EXERCISE GOAL:
Copy out everything in the entries from the line containing "Identify the location" down to the last line of the entries, both ends included. Leave the pictures out.
-- Opening Marker --
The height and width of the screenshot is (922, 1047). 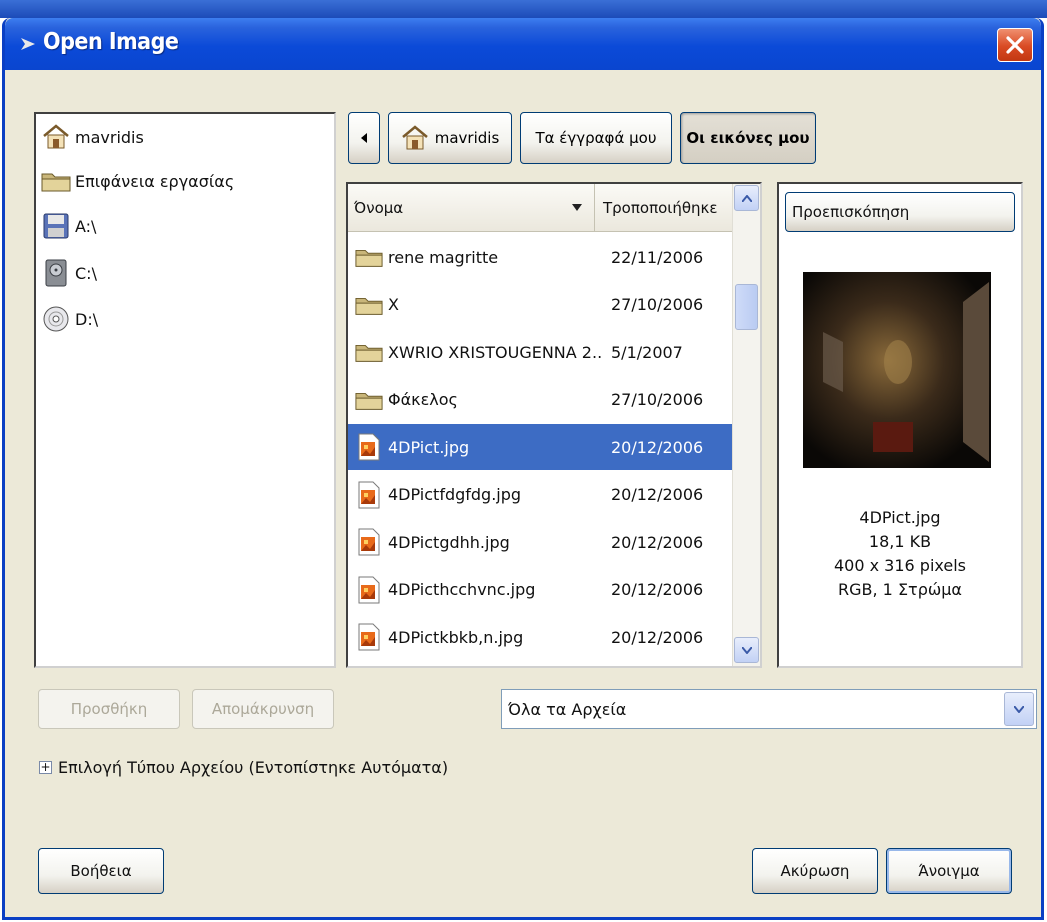 What do you see at coordinates (900, 518) in the screenshot?
I see `preview-filename: 4DPict.jpg` at bounding box center [900, 518].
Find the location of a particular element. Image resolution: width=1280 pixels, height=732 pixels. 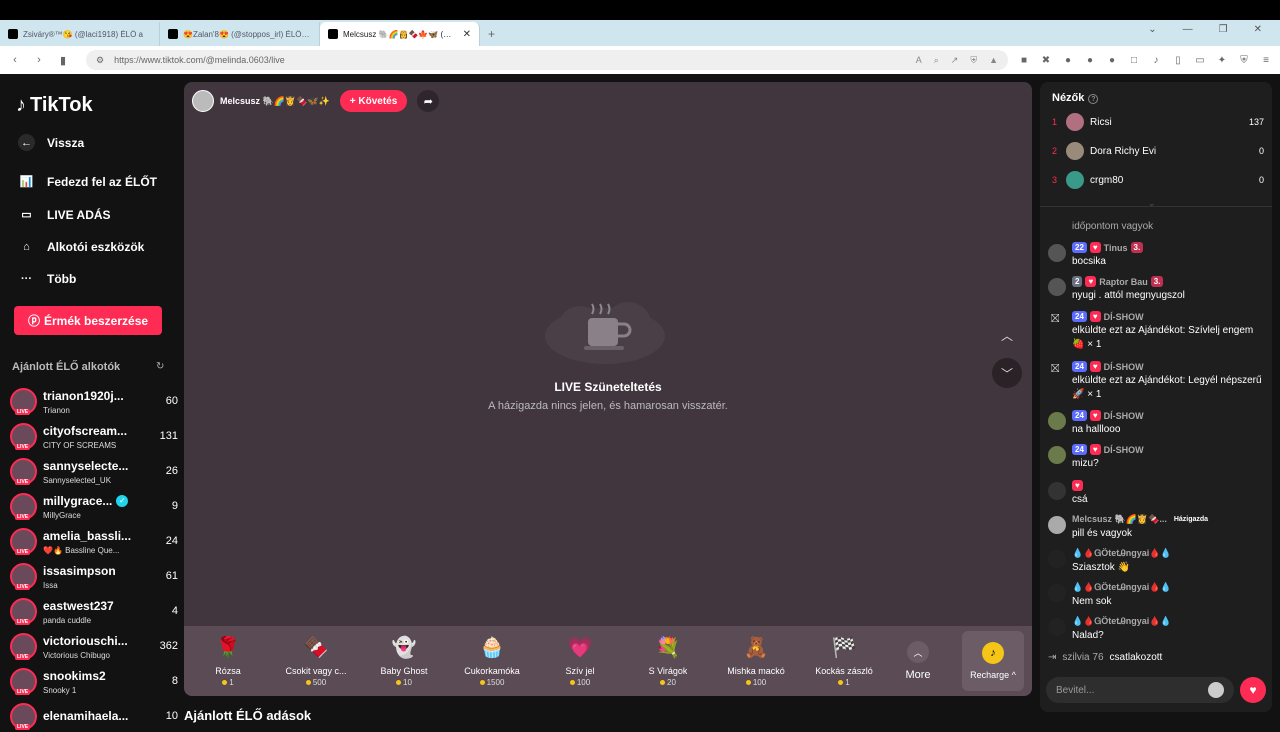

more-gifts-button: ︿ More is located at coordinates (918, 661).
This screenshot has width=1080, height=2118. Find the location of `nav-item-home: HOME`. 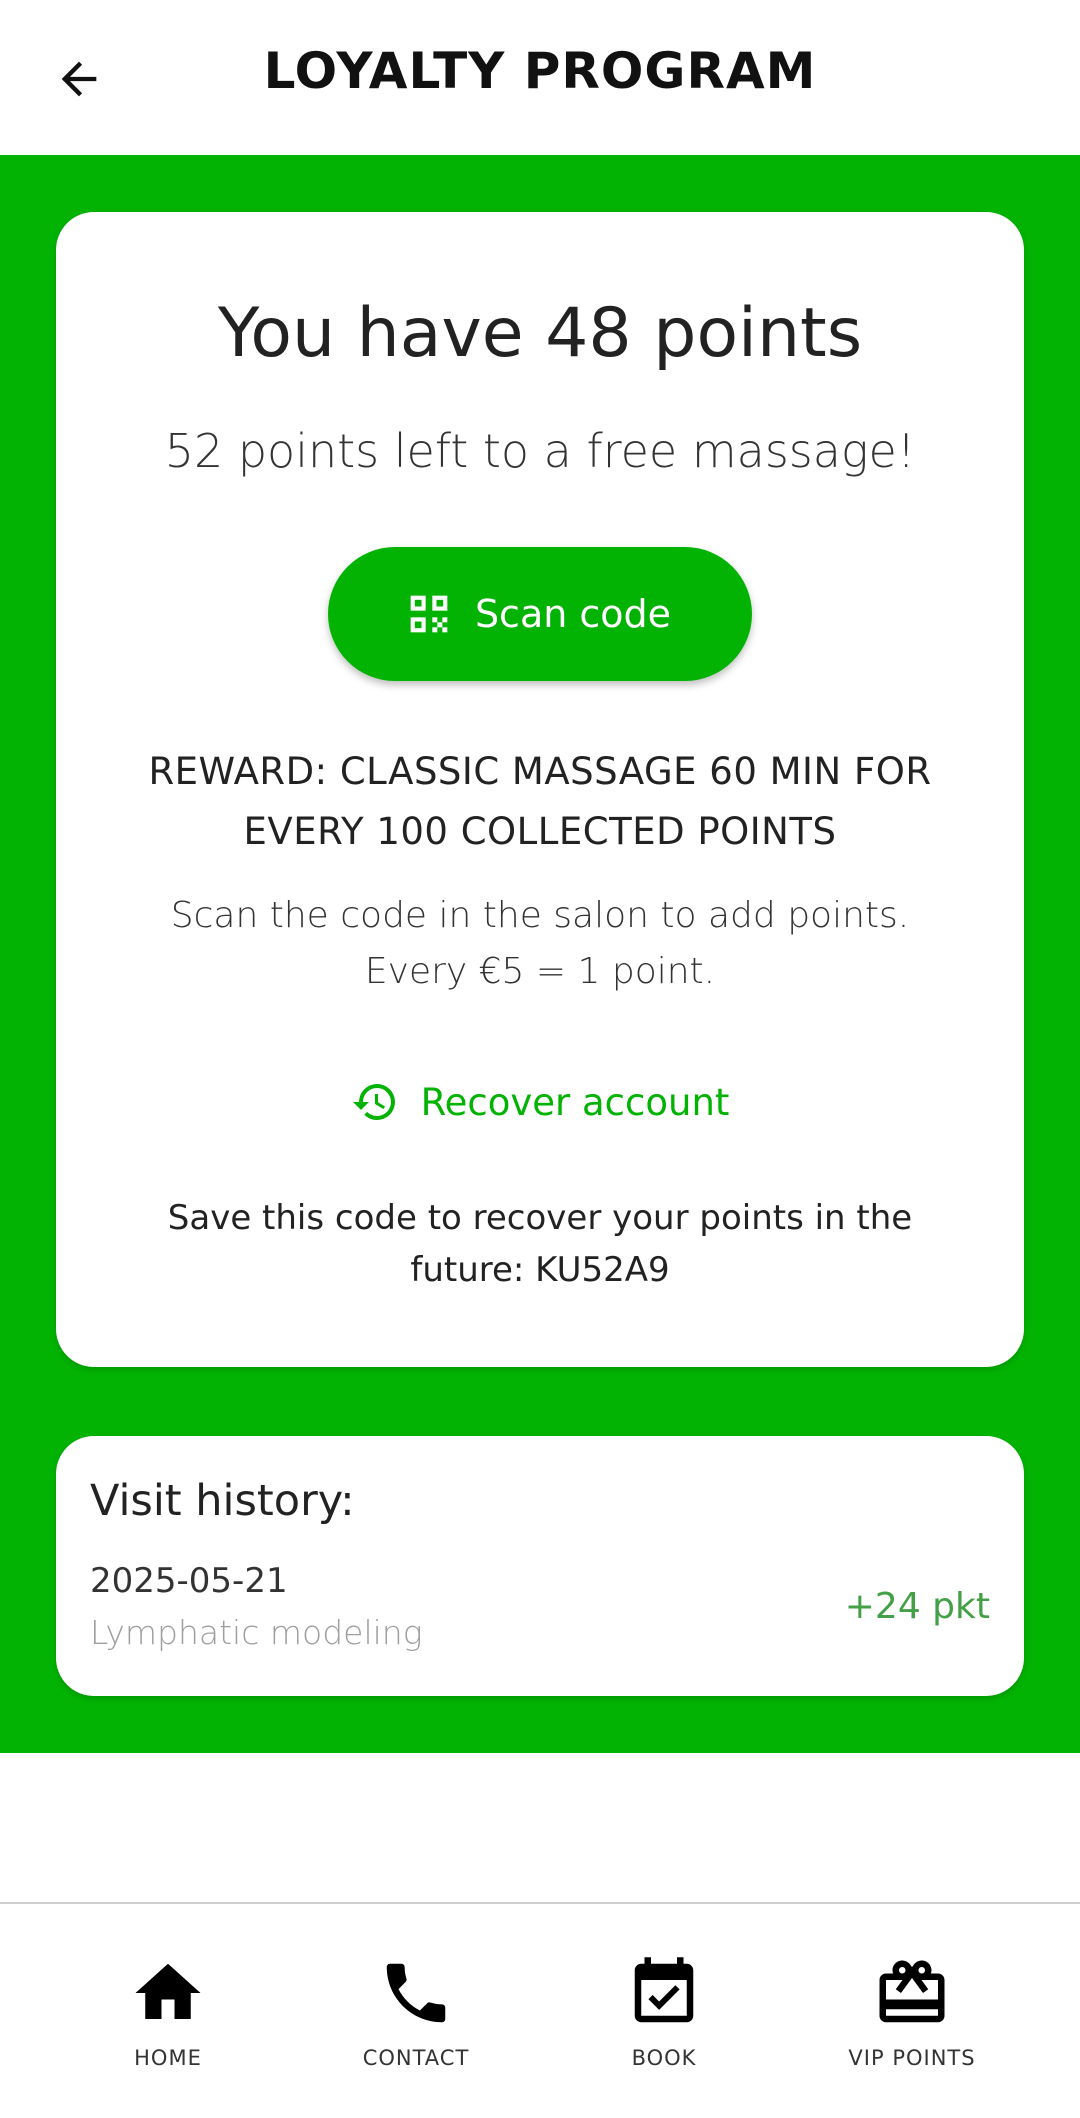

nav-item-home: HOME is located at coordinates (168, 2024).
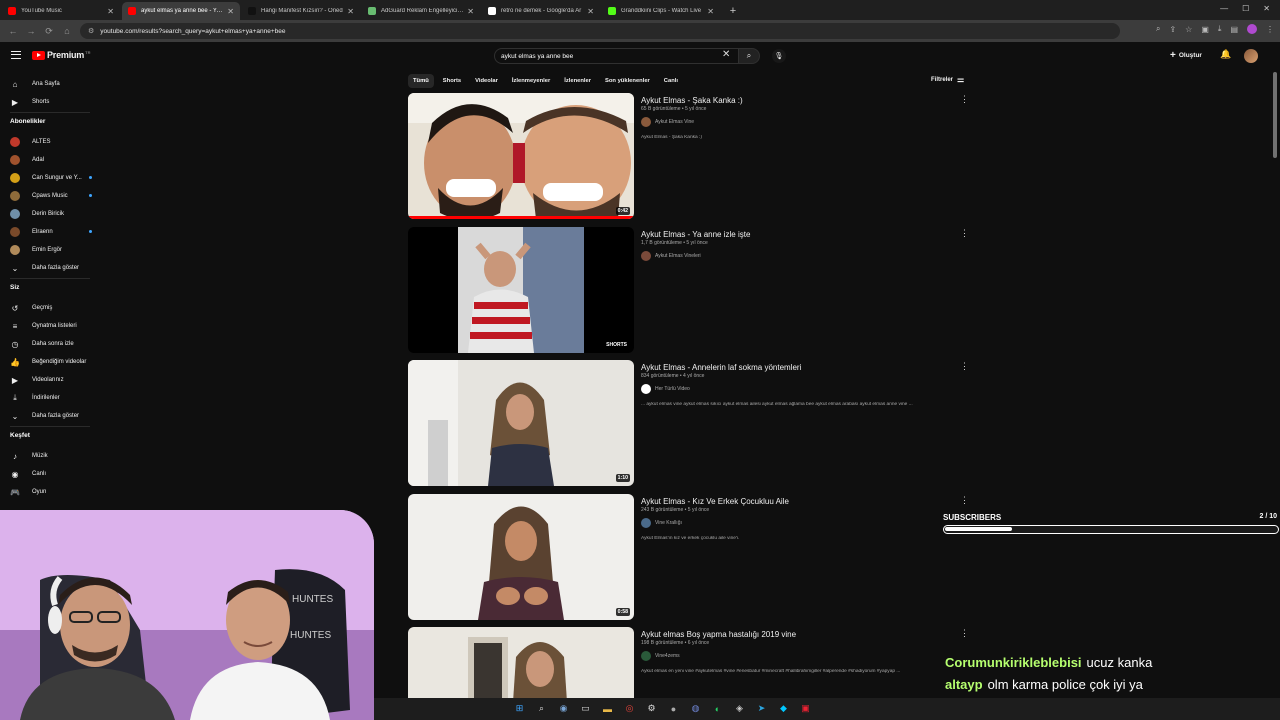 The height and width of the screenshot is (720, 1280). What do you see at coordinates (28, 122) in the screenshot?
I see `subscriptions-heading: Abonelikler` at bounding box center [28, 122].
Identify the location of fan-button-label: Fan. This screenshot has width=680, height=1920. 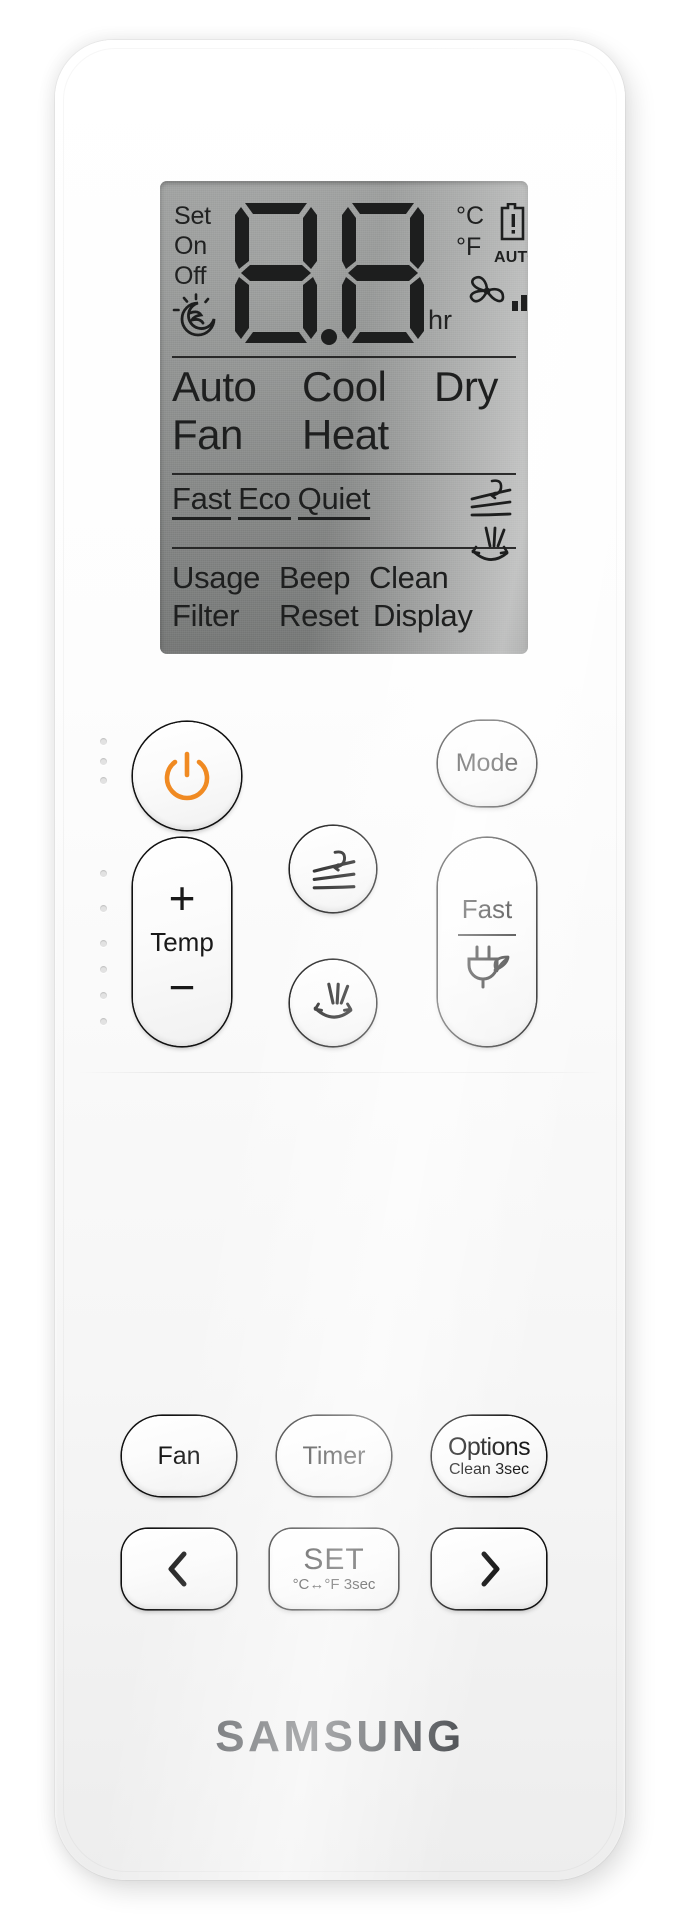
(179, 1456).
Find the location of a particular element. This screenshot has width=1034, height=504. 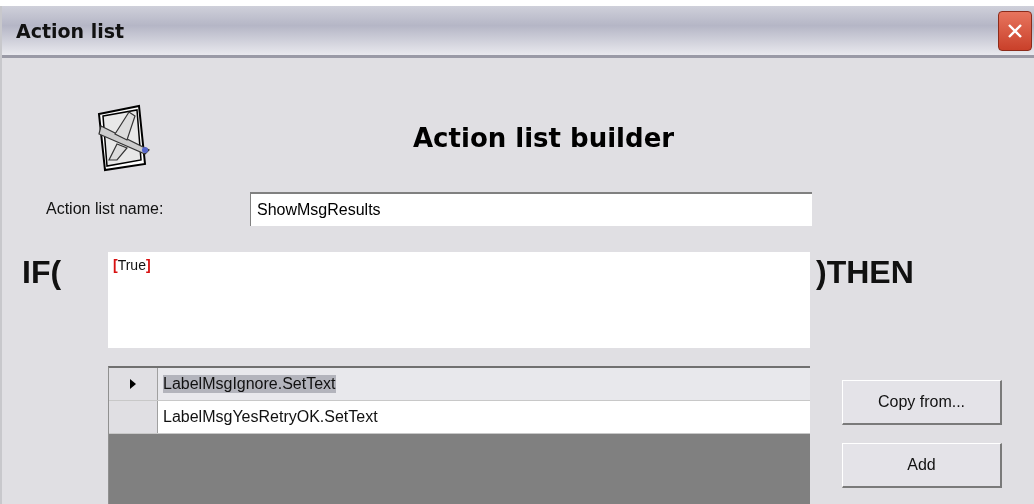

close-icon is located at coordinates (1015, 30).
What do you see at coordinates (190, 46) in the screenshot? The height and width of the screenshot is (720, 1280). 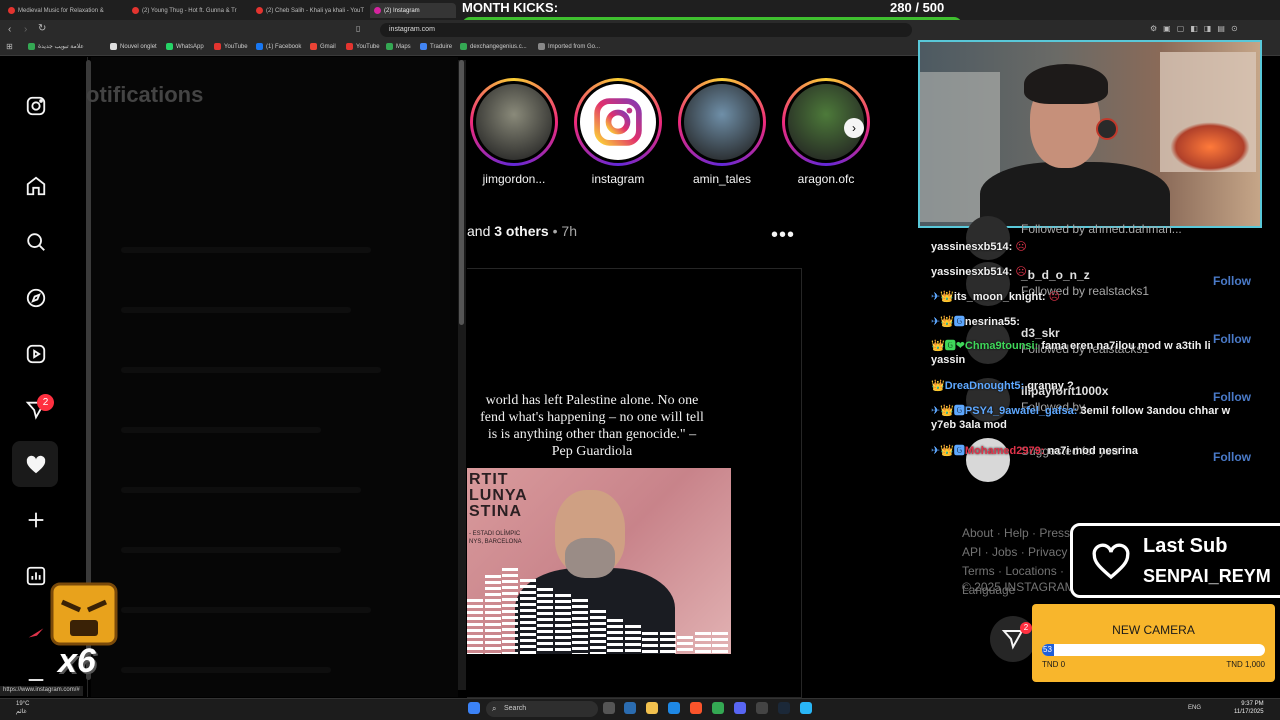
-- Closing Marker --
PROBLEM SOLUTION:
Identify the location of fan-button-label: Fan. This screenshot has width=680, height=1920. 
(179, 1456).
Find the location of a particular element. This screenshot has width=1034, height=504. 

close-icon is located at coordinates (1015, 30).
What do you see at coordinates (190, 46) in the screenshot? The height and width of the screenshot is (720, 1280). 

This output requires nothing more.